### What is needed
Lay out every line of the material below as a Markdown table with the columns Row and Line. Put the row number in the Row column and the line's text in the Line column, and leave out blank lines.

### Data lines
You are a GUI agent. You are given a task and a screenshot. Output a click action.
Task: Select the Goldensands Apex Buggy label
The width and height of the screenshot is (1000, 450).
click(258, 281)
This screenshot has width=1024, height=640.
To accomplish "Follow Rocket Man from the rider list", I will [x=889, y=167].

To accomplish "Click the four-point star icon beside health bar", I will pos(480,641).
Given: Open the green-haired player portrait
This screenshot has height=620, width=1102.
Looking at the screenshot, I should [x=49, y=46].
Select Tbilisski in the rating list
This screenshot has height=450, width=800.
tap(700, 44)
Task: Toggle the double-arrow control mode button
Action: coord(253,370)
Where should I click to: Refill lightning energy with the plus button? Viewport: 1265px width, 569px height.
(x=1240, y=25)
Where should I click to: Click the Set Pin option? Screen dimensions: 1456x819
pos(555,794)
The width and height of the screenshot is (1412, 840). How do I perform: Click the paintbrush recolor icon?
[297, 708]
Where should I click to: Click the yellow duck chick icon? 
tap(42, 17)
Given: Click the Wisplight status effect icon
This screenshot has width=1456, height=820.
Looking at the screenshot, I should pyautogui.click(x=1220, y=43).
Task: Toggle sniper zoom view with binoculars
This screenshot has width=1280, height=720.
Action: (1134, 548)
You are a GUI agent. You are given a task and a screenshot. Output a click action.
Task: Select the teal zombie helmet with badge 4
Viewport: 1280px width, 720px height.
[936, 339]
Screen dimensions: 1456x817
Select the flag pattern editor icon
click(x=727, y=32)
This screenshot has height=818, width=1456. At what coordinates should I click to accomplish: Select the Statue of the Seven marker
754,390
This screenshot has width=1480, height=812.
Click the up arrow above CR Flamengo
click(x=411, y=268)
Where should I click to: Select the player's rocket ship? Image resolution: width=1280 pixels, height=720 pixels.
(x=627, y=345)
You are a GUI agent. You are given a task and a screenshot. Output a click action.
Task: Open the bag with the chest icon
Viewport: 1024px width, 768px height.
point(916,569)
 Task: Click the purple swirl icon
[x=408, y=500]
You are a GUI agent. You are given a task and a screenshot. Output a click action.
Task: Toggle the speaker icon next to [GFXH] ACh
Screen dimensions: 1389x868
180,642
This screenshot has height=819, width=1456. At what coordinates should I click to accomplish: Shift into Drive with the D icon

### Solution to this exercise
| Row | Line |
|---|---|
| 1 | You are a GUI agent. You are given a task and a screenshot. Output a click action. |
| 2 | Task: Select the Goldensands Apex Buggy label |
| 3 | The width and height of the screenshot is (1000, 450). |
| 4 | click(258, 281) |
| 5 | This screenshot has width=1024, height=640. |
| 6 | To accomplish "Follow Rocket Man from the rider list", I will [x=889, y=167]. |
| 7 | To accomplish "Click the four-point star icon beside health bar", I will pos(480,641). |
| 8 | Given: Open the green-haired player portrait |
| 9 | This screenshot has height=620, width=1102. |
| 10 | Looking at the screenshot, I should [x=49, y=46]. |
| 11 | Select Tbilisski in the rating list |
| 12 | This screenshot has height=450, width=800. |
| 13 | tap(700, 44) |
| 14 | Task: Toggle the double-arrow control mode button |
| 15 | Action: coord(253,370) |
| 16 | Where should I click to: Refill lightning energy with the plus button? Viewport: 1265px width, 569px height. |
| 17 | (x=1240, y=25) |
| 18 | Where should I click to: Click the Set Pin option? Screen dimensions: 1456x819 |
| 19 | pos(555,794) |
| 20 | The width and height of the screenshot is (1412, 840). How do I perform: Click the paintbrush recolor icon? |
| 21 | [297, 708] |
| 22 | Where should I click to: Click the yellow duck chick icon?  |
| 23 | tap(42, 17) |
| 24 | Given: Click the Wisplight status effect icon |
| 25 | This screenshot has width=1456, height=820. |
| 26 | Looking at the screenshot, I should pyautogui.click(x=1220, y=43). |
| 27 | Task: Toggle sniper zoom view with binoculars |
| 28 | This screenshot has width=1280, height=720. |
| 29 | Action: (1134, 548) |
| 30 | You are a GUI agent. You are given a task and a screenshot. Output a click action. |
| 31 | Task: Select the teal zombie helmet with badge 4 |
| 32 | Viewport: 1280px width, 720px height. |
| 33 | [936, 339] |
| 34 | Screen dimensions: 1456x817 |
| 35 | Select the flag pattern editor icon |
| 36 | click(x=727, y=32) |
| 37 | This screenshot has height=818, width=1456. At what coordinates should I click to accomplish: Select the Statue of the Seven marker |
| 38 | 754,390 |
| 39 | This screenshot has width=1480, height=812. |
| 40 | Click the up arrow above CR Flamengo |
| 41 | click(x=411, y=268) |
| 42 | Where should I click to: Select the player's rocket ship? Image resolution: width=1280 pixels, height=720 pixels. |
| 43 | (x=627, y=345) |
| 44 | You are a GUI agent. You are given a task and a screenshot. Output a click action. |
| 45 | Task: Open the bag with the chest icon |
| 46 | Viewport: 1024px width, 768px height. |
| 47 | point(916,569) |
| 48 |  Task: Click the purple swirl icon |
| 49 | [x=408, y=500] |
| 50 | You are a GUI agent. You are given a task and a screenshot. Output a click action. |
| 51 | Task: Toggle the speaker icon next to [GFXH] ACh |
| 52 | Screen dimensions: 1389x868 |
| 53 | 180,642 |
| 54 | This screenshot has height=819, width=1456. At what coordinates should I click to accomplish: Shift into Drive with the D icon |